• PROBLEM STATEMENT: Repeat only the lines from the one that contains "Given: Click the red -0.20% change value" through the final line of the listing below, exactly, please, without pictures.

• RECORDS FOR THIS TASK:
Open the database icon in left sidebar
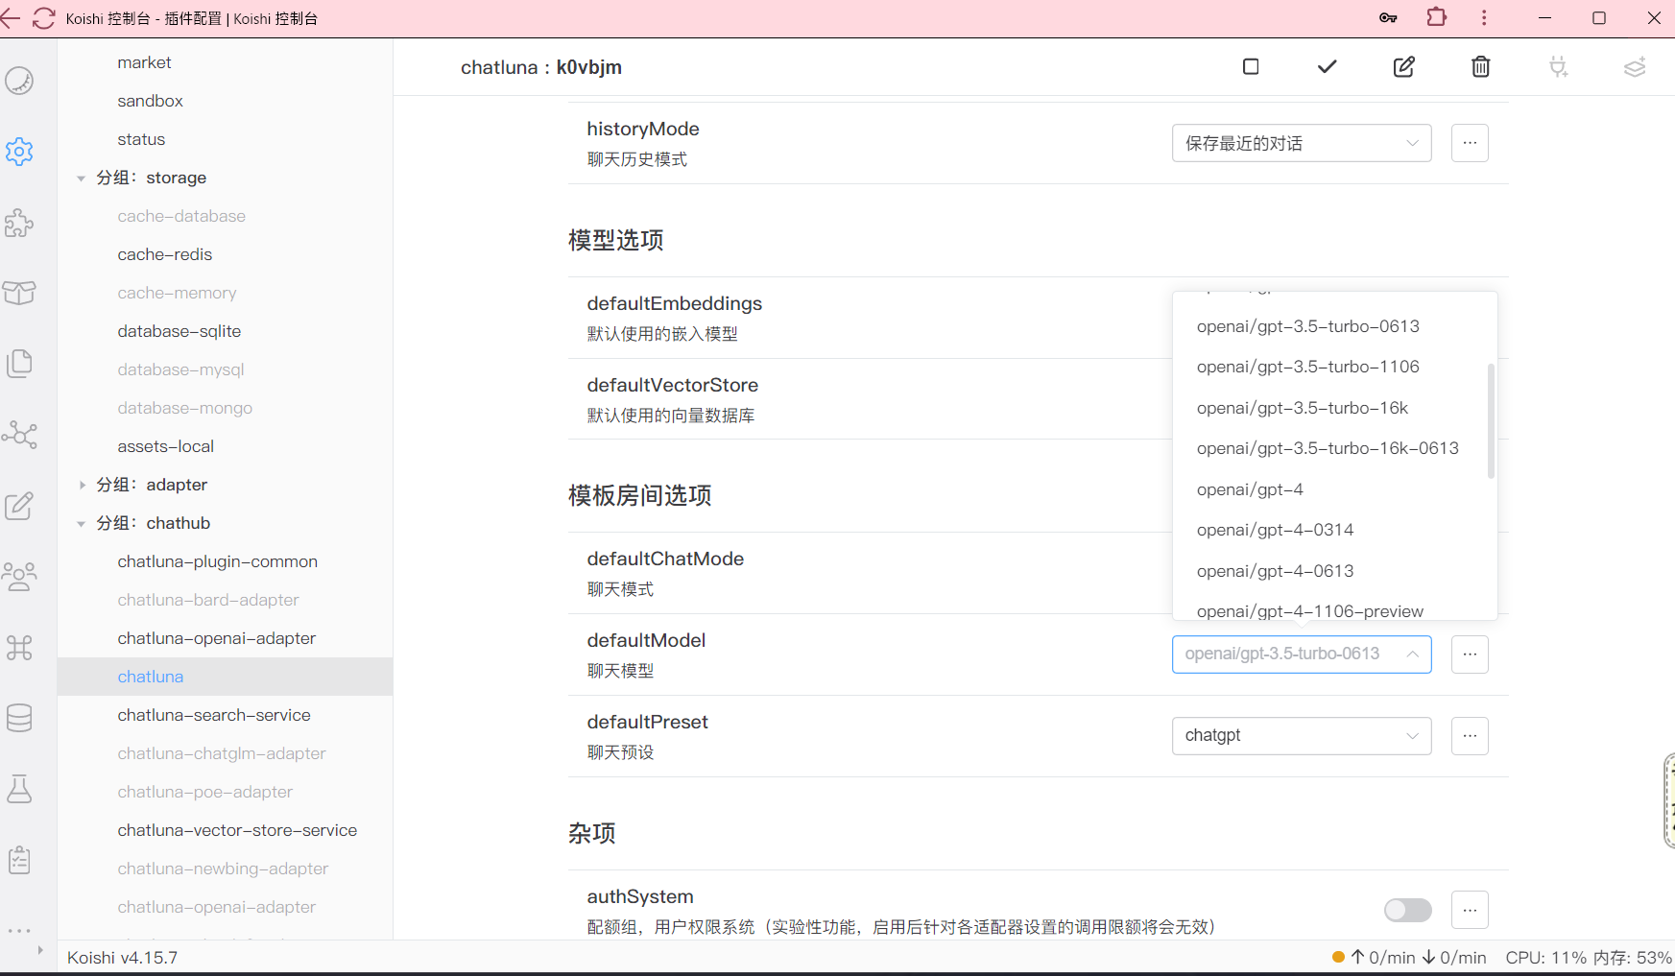1675x976 pixels. [x=19, y=718]
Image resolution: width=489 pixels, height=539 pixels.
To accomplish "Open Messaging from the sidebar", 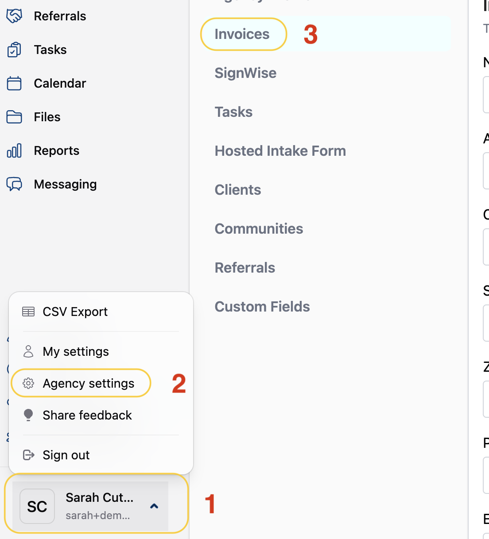I will (x=65, y=184).
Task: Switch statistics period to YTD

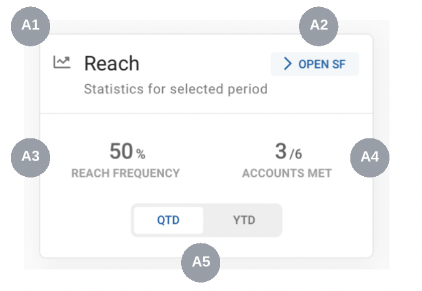Action: click(244, 220)
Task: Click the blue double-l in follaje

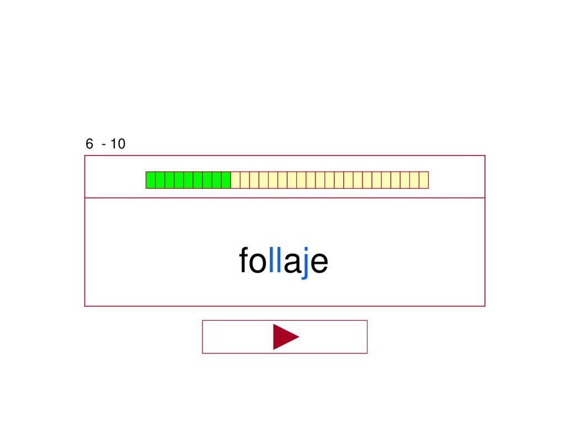Action: point(275,259)
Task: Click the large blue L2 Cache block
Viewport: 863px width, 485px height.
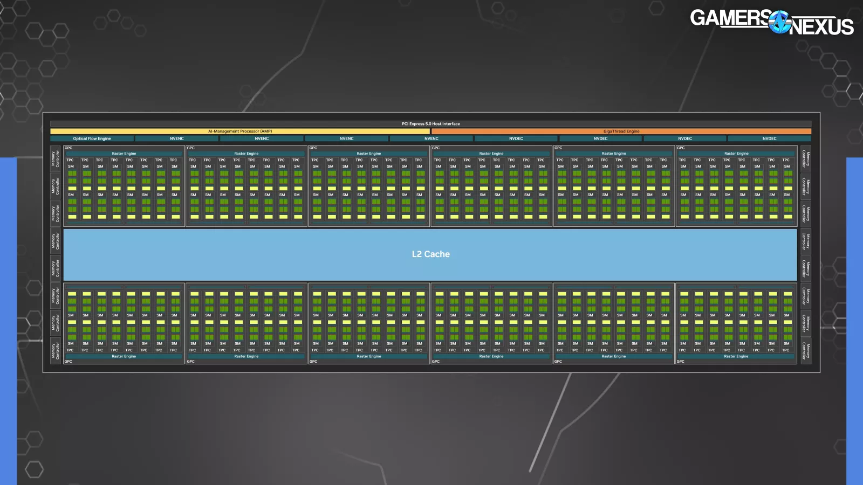Action: [430, 254]
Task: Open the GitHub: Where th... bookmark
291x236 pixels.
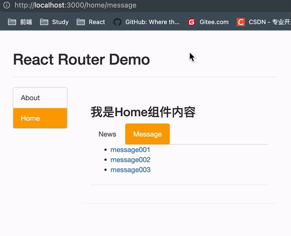Action: [x=153, y=22]
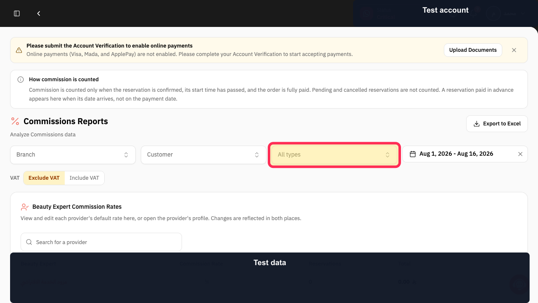The width and height of the screenshot is (538, 303).
Task: Open the Branch dropdown
Action: pos(73,155)
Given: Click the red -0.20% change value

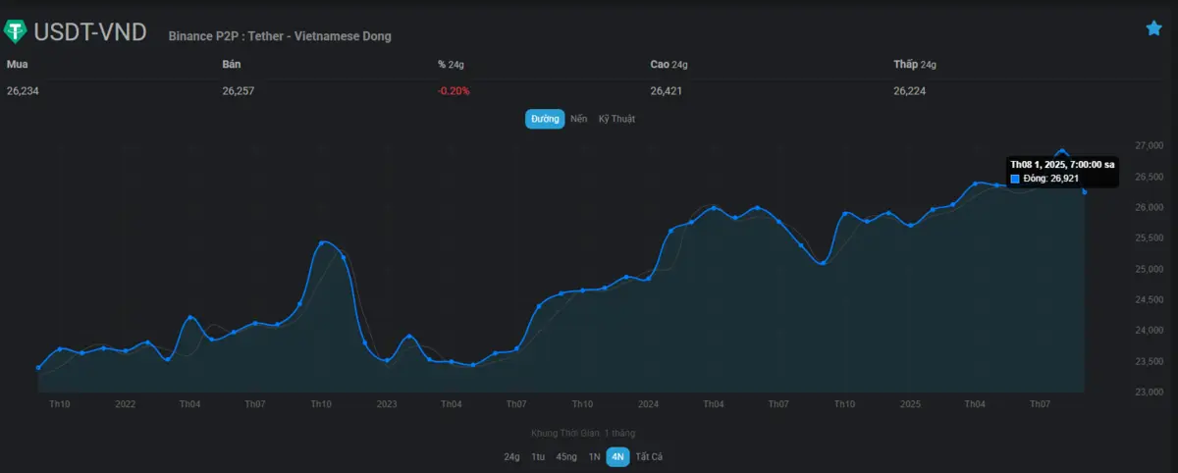Looking at the screenshot, I should tap(454, 91).
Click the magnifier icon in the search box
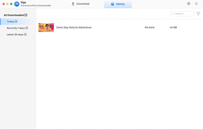 173,14
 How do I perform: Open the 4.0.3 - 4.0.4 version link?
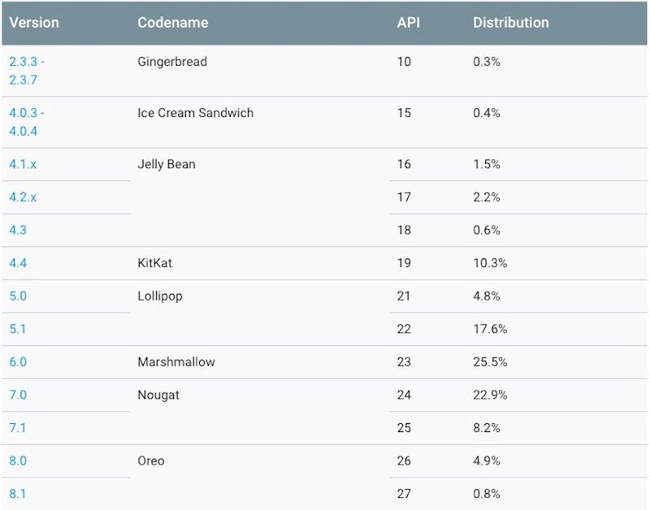coord(26,122)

• ANSWER:
Given: Click the red -0.20% change value

Looking at the screenshot, I should tap(454, 91).
Click the magnifier icon in the search box
 173,14
 How do I perform: Open the 4.0.3 - 4.0.4 version link?
coord(26,122)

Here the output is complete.